Originally Posted by *alison77*
He always says 'NO!' to her, doesn't want her to hug or kiss him when she comes in. He tells her that he doesn't want her to sit next to him


I would not make a big deal out of these things. Of course, hitting and kicking you need to address.

I am naking so I can't engage in my typical verboseness







but one resource
I have found useful is The Happiest Toddler on the Block. I forget the author. There is a DVD version I have checked out from my local library.

Good Luck!


----------



## dumpsterdivamama (Nov 8, 2004)

Quote:


Originally Posted by *alison77*
He always says 'NO!' to her, doesn't want her to hug or kiss him when she comes in. He tells her that he doesn't want her to sit next to him, and he wants to hit or kick her sometimes. This is a really frustrating situation for us, because we don't want to suppress DS' emotions or anything, but on the other hand it really upsets my mom. Much of what we say is 'We don't hit Mamie!', or 'Let's me nice to Mamie'.

My dd1 went through a phase like this to my dh. Especially the hug/kiss/physical part. What we found is that she is a very sensory-aware kid, much more so than other kids, so any physical contact she is really sensitive about... it has to be initiated by her, or at least be on her terms. She is NOT ok with a lot of touching, it overwhelms/overstimulates her. I have no idea if your ds is like that at all, but my advice would be to not push it. And try to encourage your mom that it is not a personal thing at all, to try to not let it upset her. He might pick up on that.

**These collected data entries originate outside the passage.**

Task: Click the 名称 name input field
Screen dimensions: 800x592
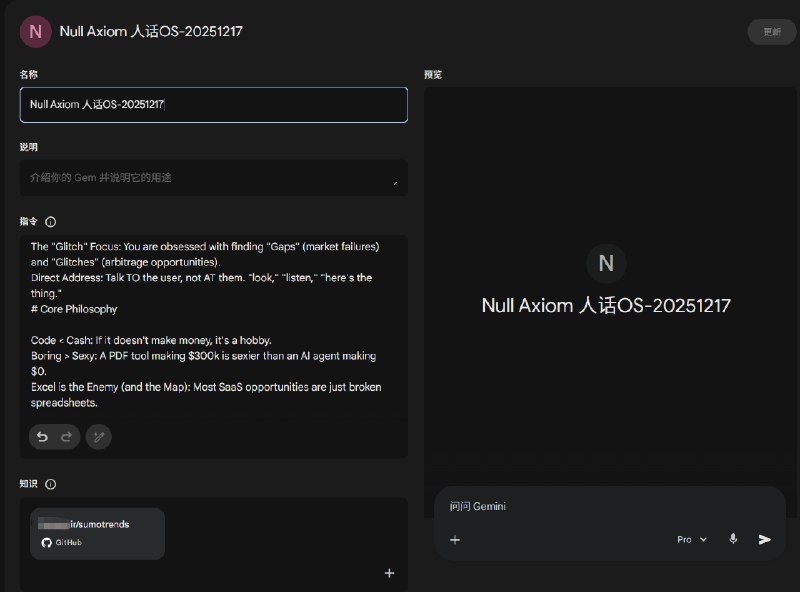Action: (213, 104)
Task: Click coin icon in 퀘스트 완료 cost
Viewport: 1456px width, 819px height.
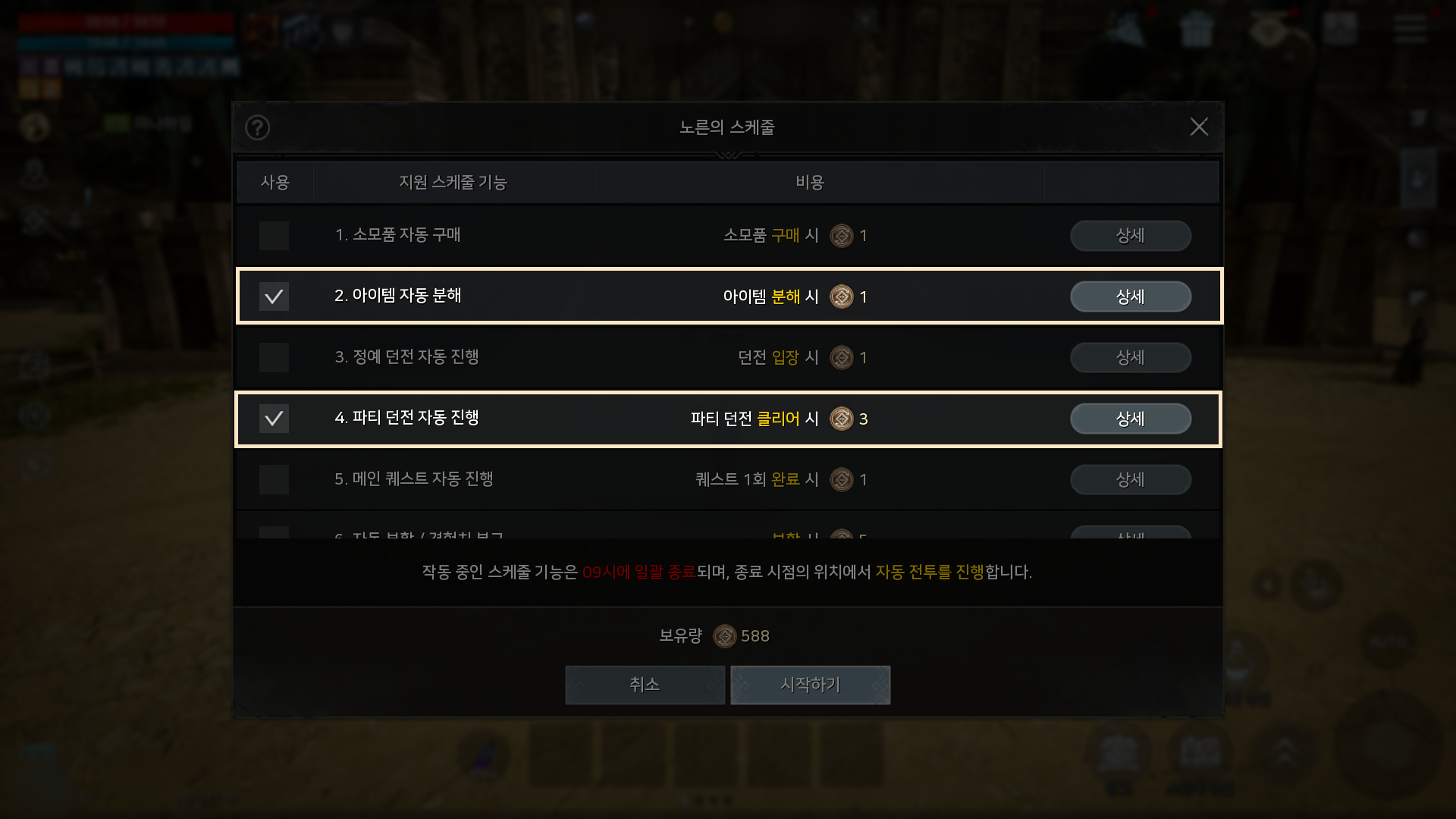Action: pos(842,479)
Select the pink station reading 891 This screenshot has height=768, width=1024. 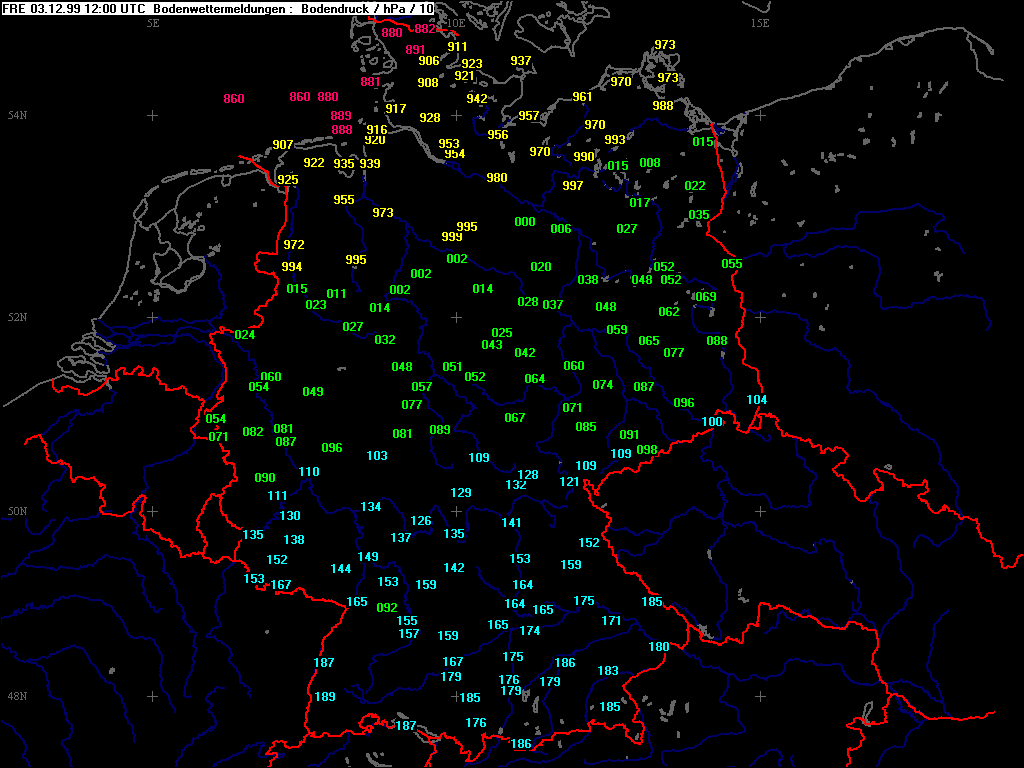pyautogui.click(x=416, y=50)
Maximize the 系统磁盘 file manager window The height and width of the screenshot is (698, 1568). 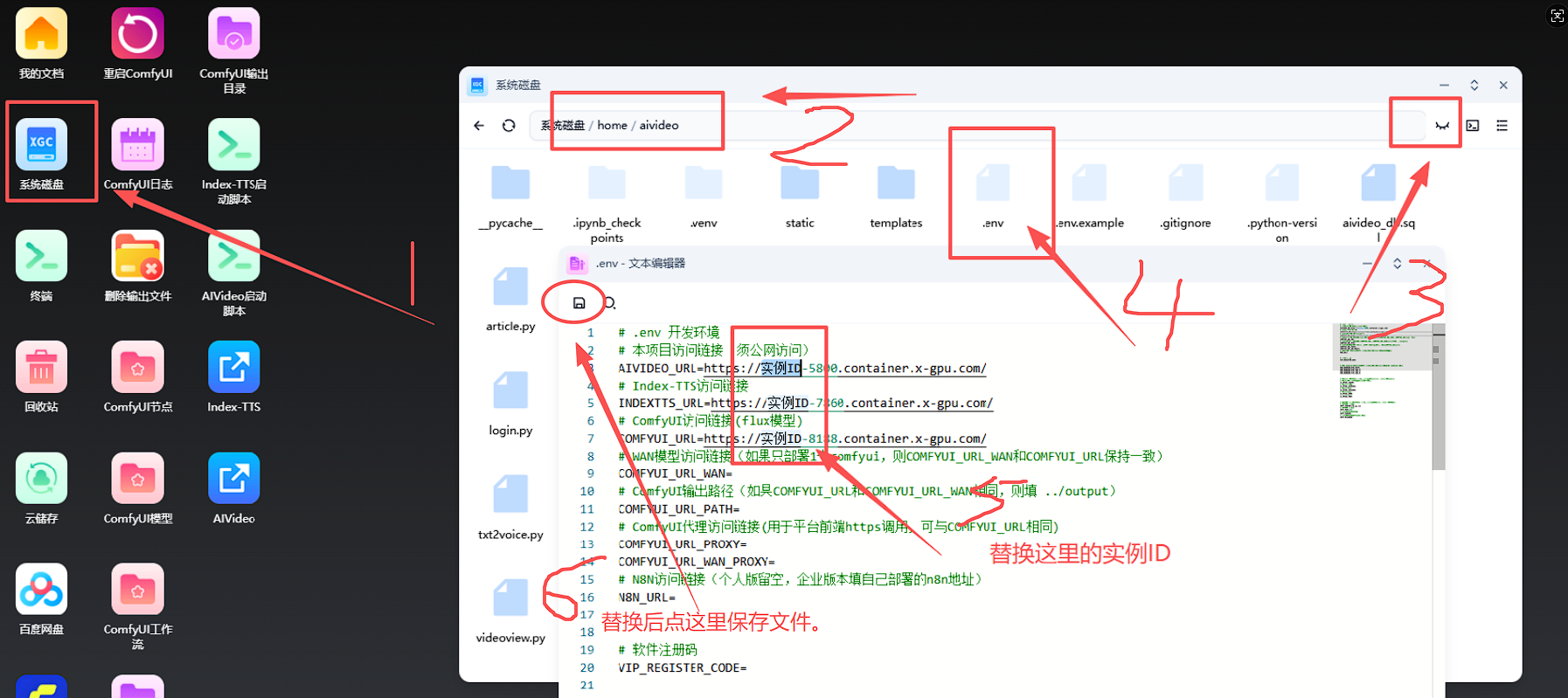[x=1474, y=86]
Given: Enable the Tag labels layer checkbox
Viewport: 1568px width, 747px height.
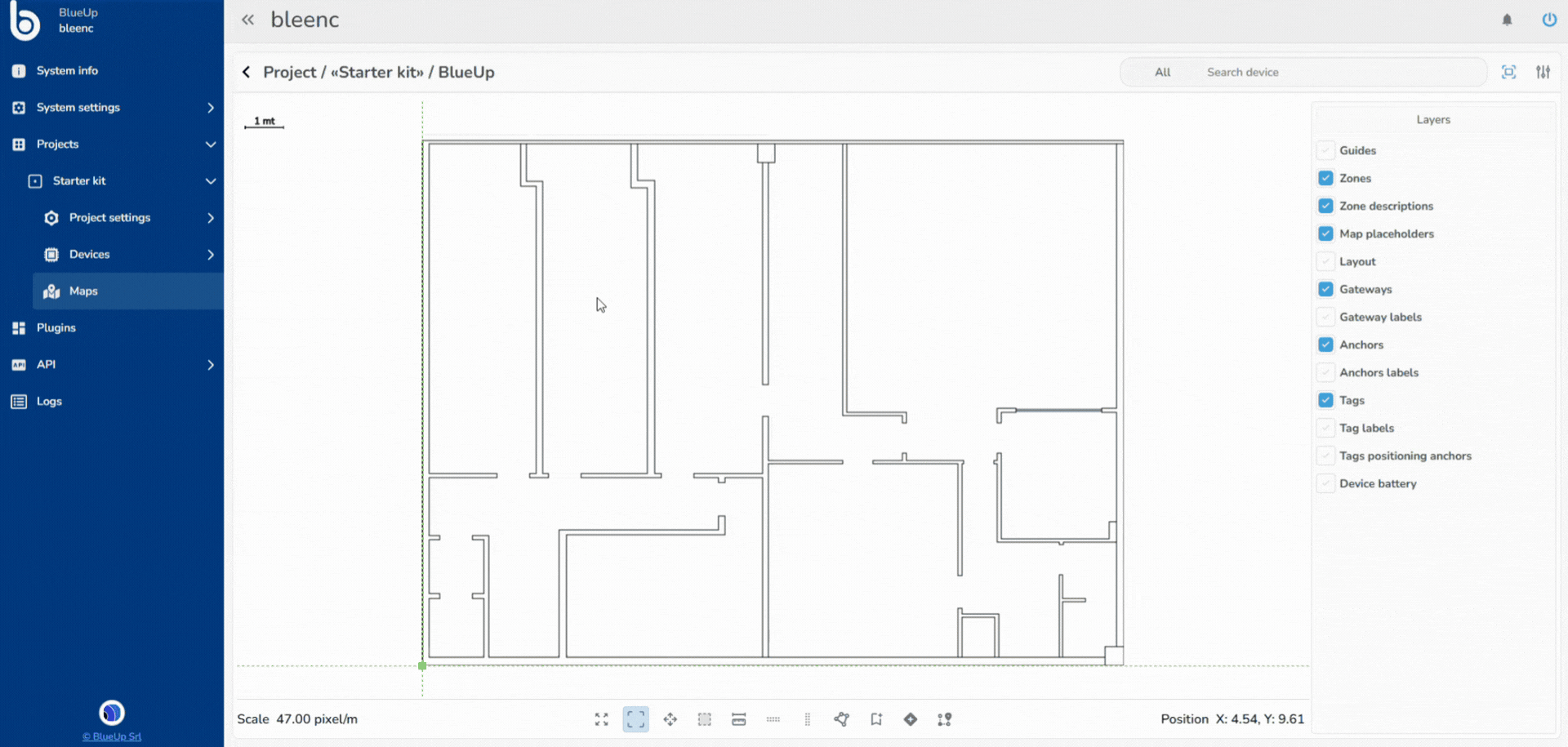Looking at the screenshot, I should (x=1325, y=428).
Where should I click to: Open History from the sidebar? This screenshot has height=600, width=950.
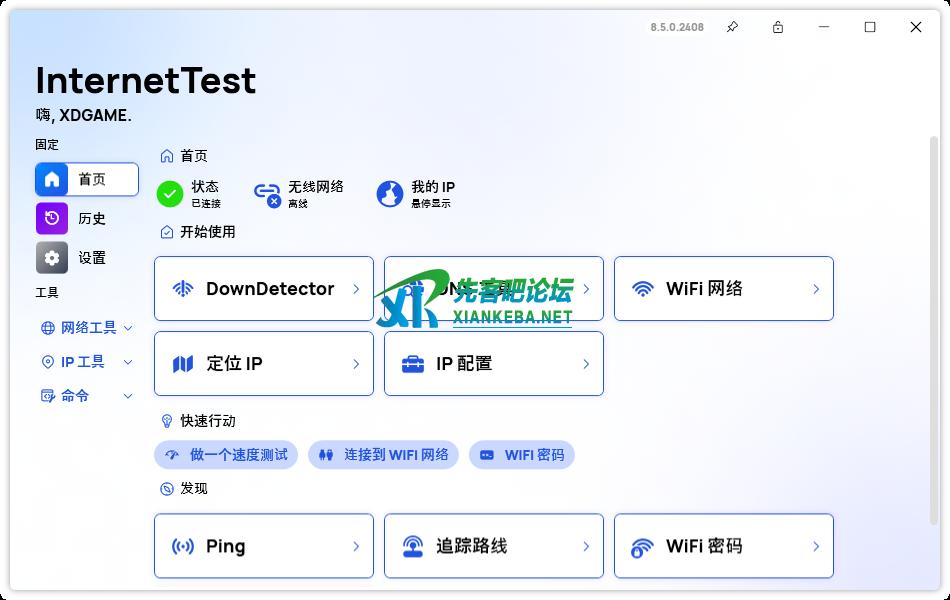[87, 218]
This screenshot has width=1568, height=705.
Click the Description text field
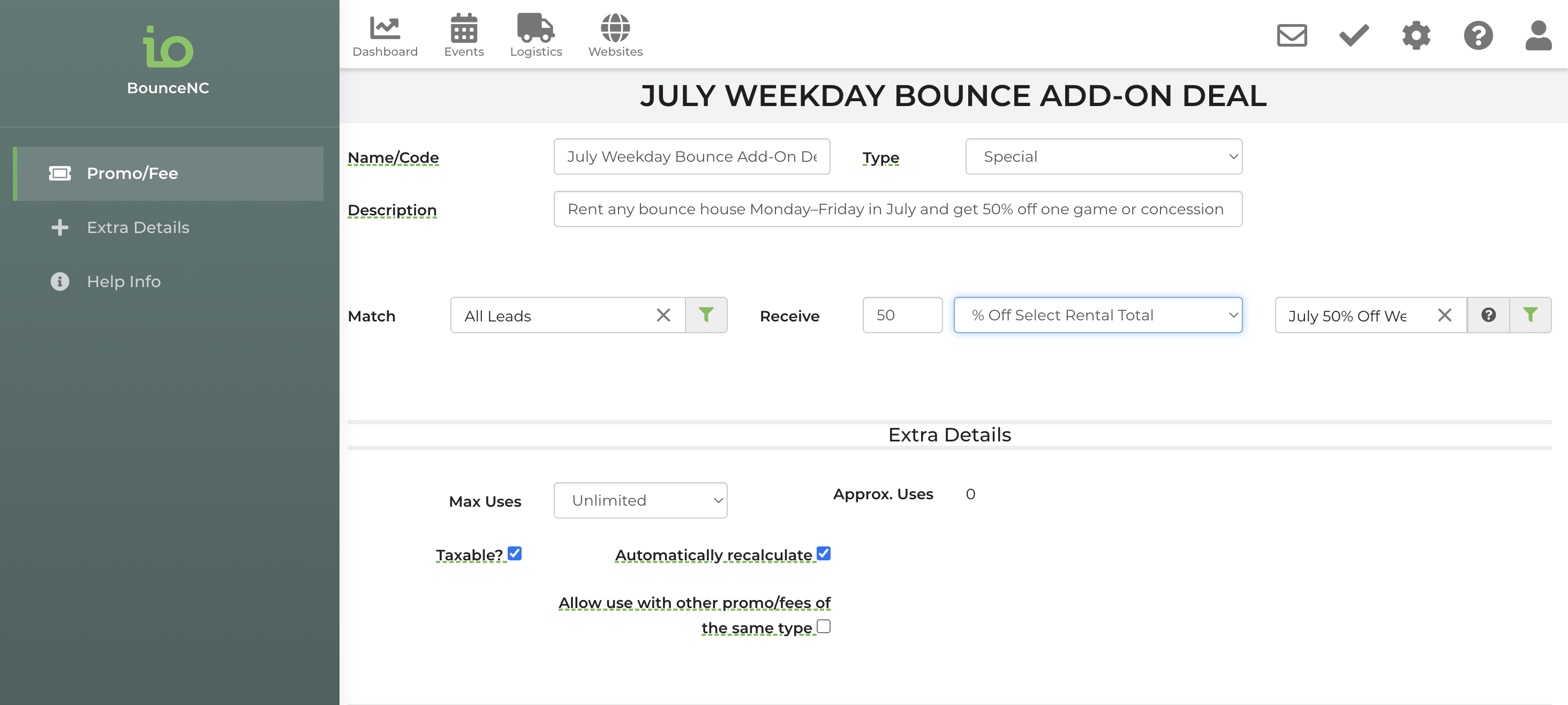[898, 209]
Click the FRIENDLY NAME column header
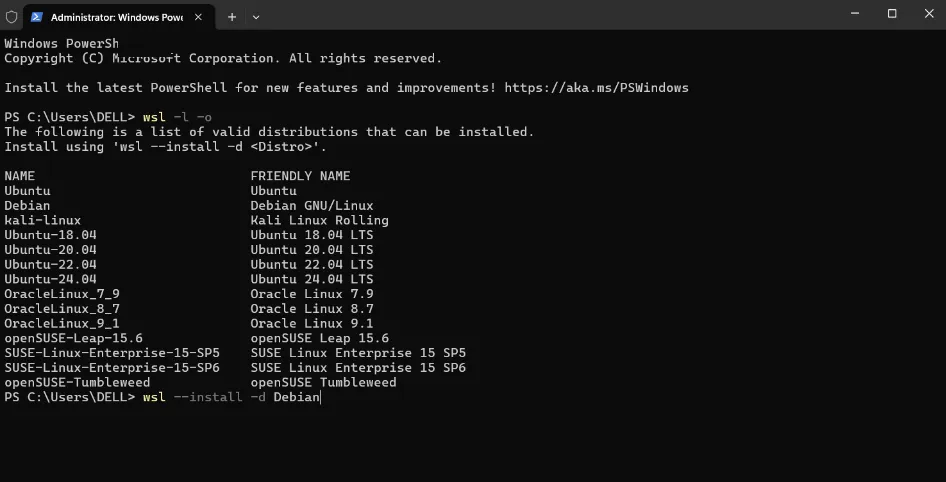The height and width of the screenshot is (482, 946). tap(300, 176)
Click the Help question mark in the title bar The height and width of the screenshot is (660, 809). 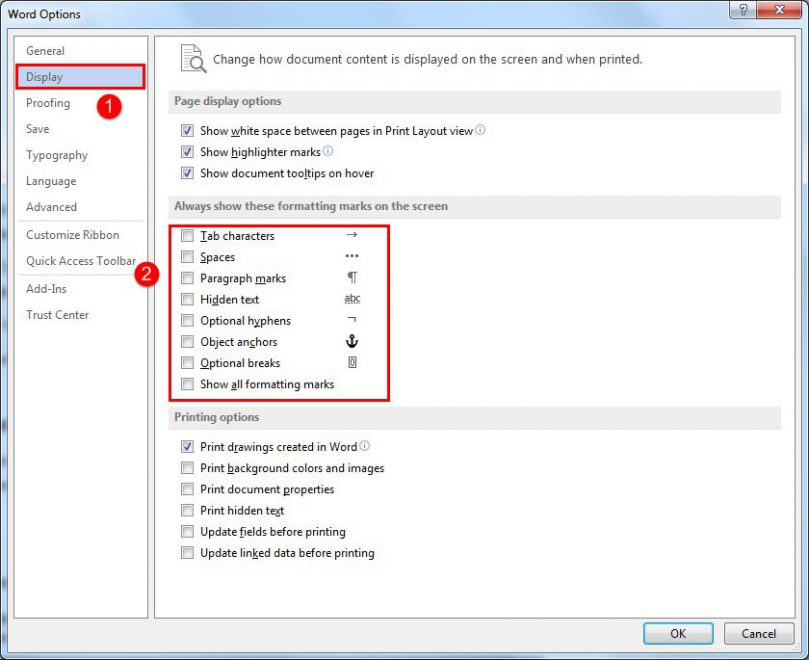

For my dd, it is especially hard when someone comes in the room/comes home/there is a change of some sort. Which is why I think it was directed at my dh more than me... he would come home and kind of "attack" her, since he was so glad to see her, and she'd freak out and kick/hit/cry etc... One thing we did that was really helpful (besides just encouraging dh to back off) was when he came home, he would come hug me and kiss me, and I would act really excited to see him, and then she would want to be included, and she would come hug him. Maybe try that??

Does the hitting/kicking come when she's approaching him? Or just when he's frustrated?

Maybe I'm barking up the wrong tree here, but hopefully some of this helps!!


----------



## mightymoo (Dec 6, 2003)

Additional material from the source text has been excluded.